The full set of entries is to be printed exactly, with pictures excluded.

[Saved entries]
====

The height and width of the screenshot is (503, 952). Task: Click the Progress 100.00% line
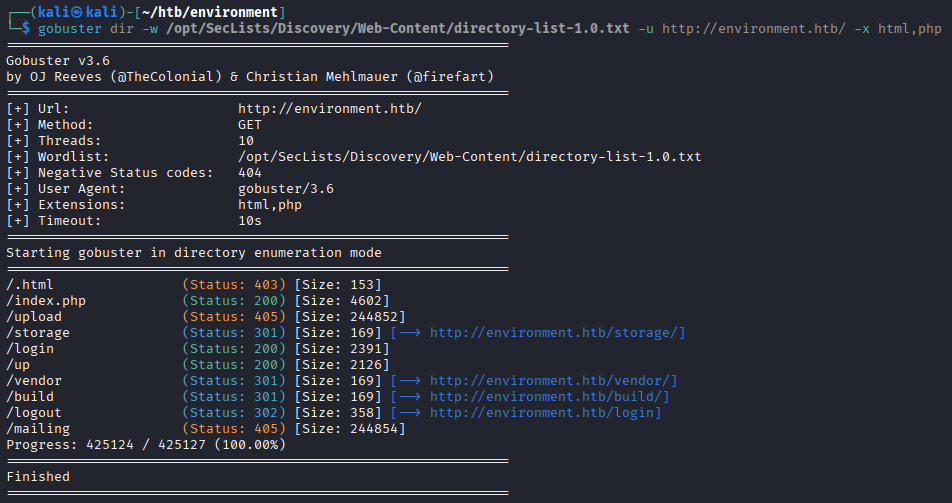pos(146,445)
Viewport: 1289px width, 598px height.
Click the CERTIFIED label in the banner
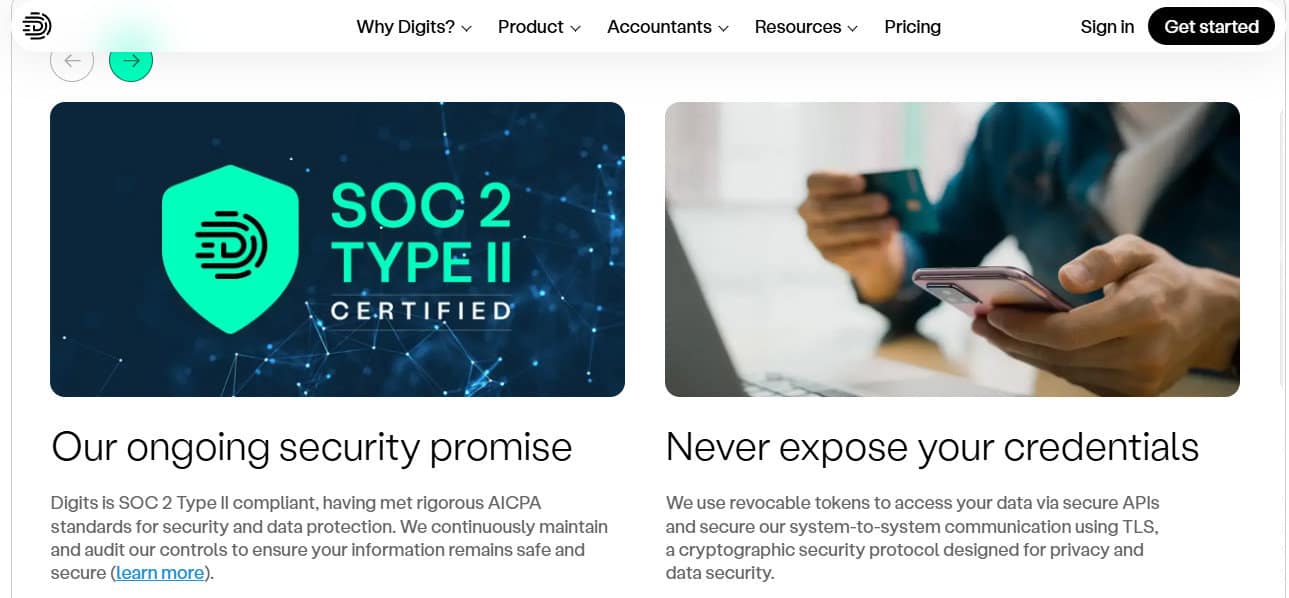(421, 311)
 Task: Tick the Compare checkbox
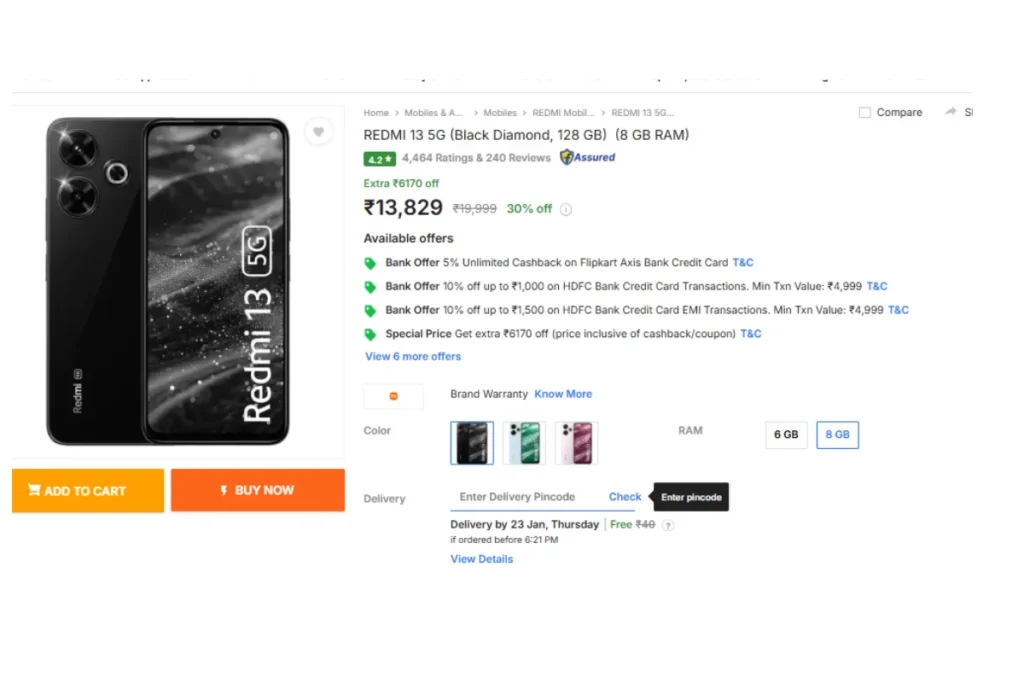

====

> Task output
The height and width of the screenshot is (503, 952). Task: Click the Progress 100.00% line
pos(146,445)
Viewport: 1289px width, 598px height.
Click the CERTIFIED label in the banner
(421, 311)
 Task: Tick the Compare checkbox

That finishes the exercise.